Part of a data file

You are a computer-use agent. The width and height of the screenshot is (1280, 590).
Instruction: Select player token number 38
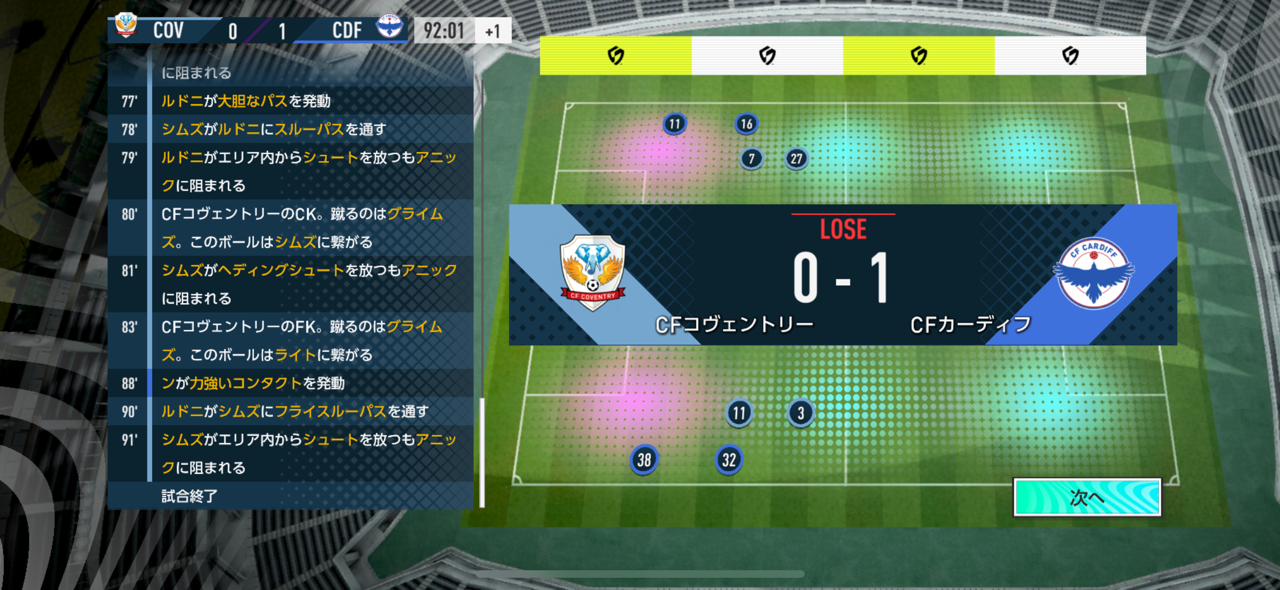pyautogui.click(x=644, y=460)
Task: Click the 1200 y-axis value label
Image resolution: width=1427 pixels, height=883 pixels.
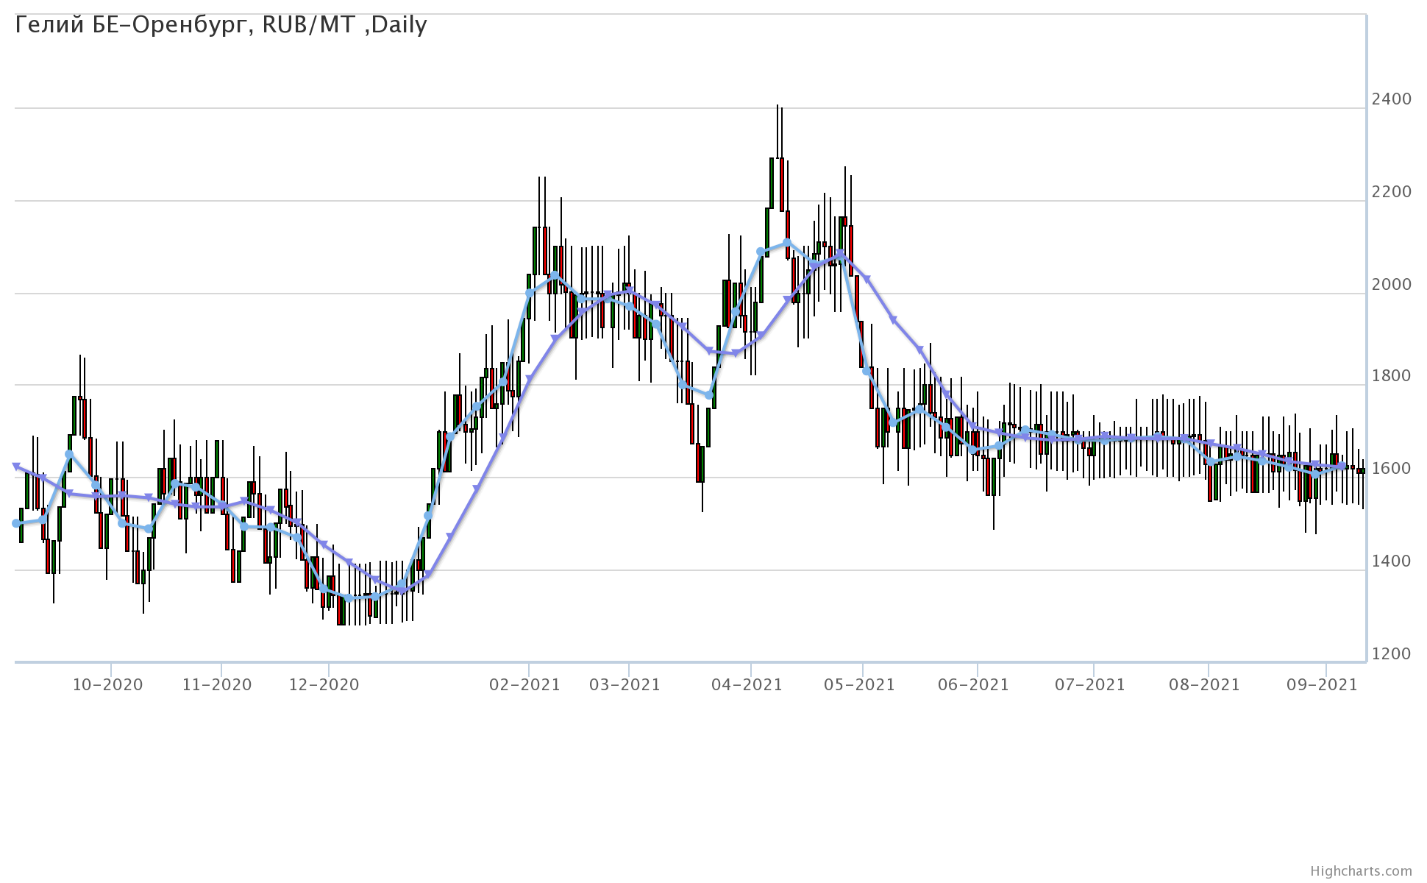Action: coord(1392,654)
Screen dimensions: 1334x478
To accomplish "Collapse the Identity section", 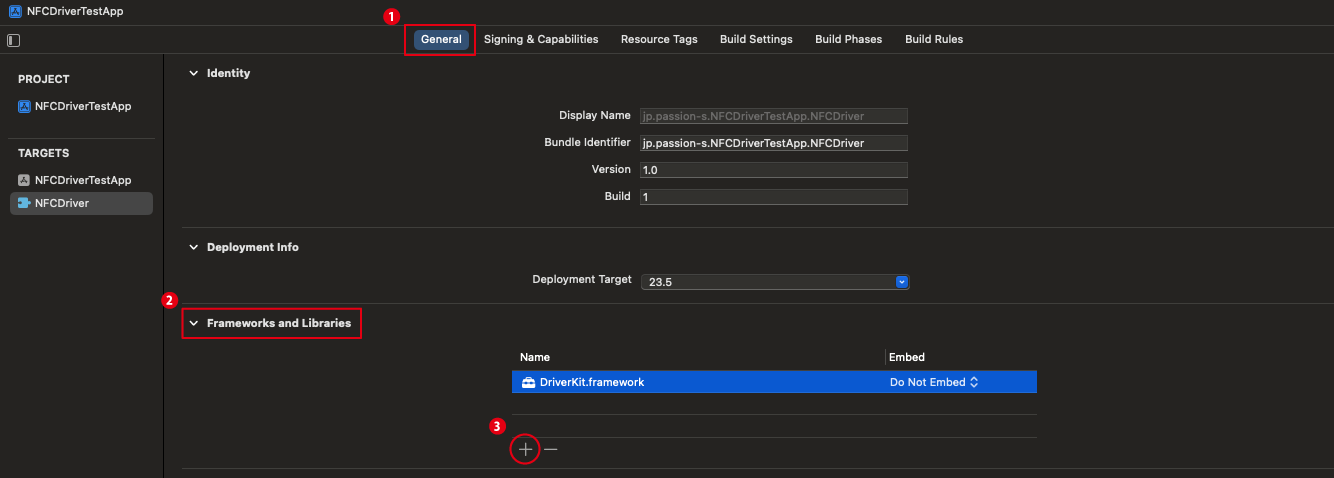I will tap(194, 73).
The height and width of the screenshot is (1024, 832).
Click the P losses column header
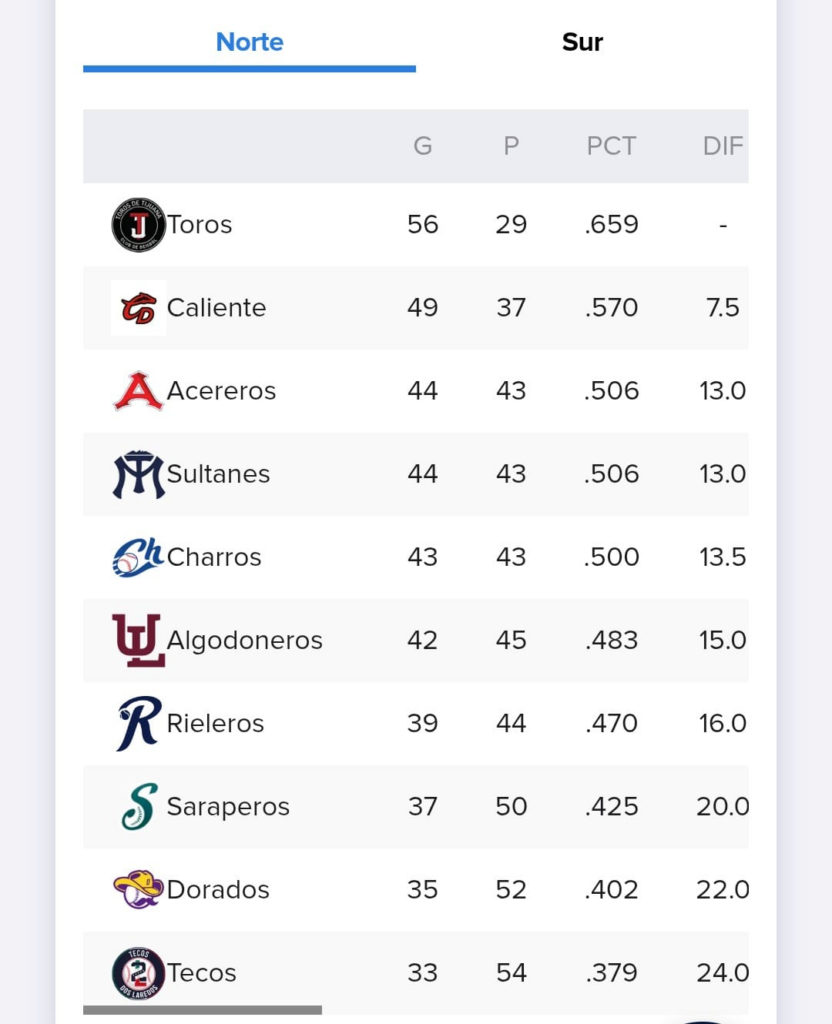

* _Requirements_: Copy each line above that contains the string "screenshot".

* _Solution to this task_:
You are a computer-use agent. The width and height of the screenshot is (1280, 590).
The height and width of the screenshot is (1024, 832).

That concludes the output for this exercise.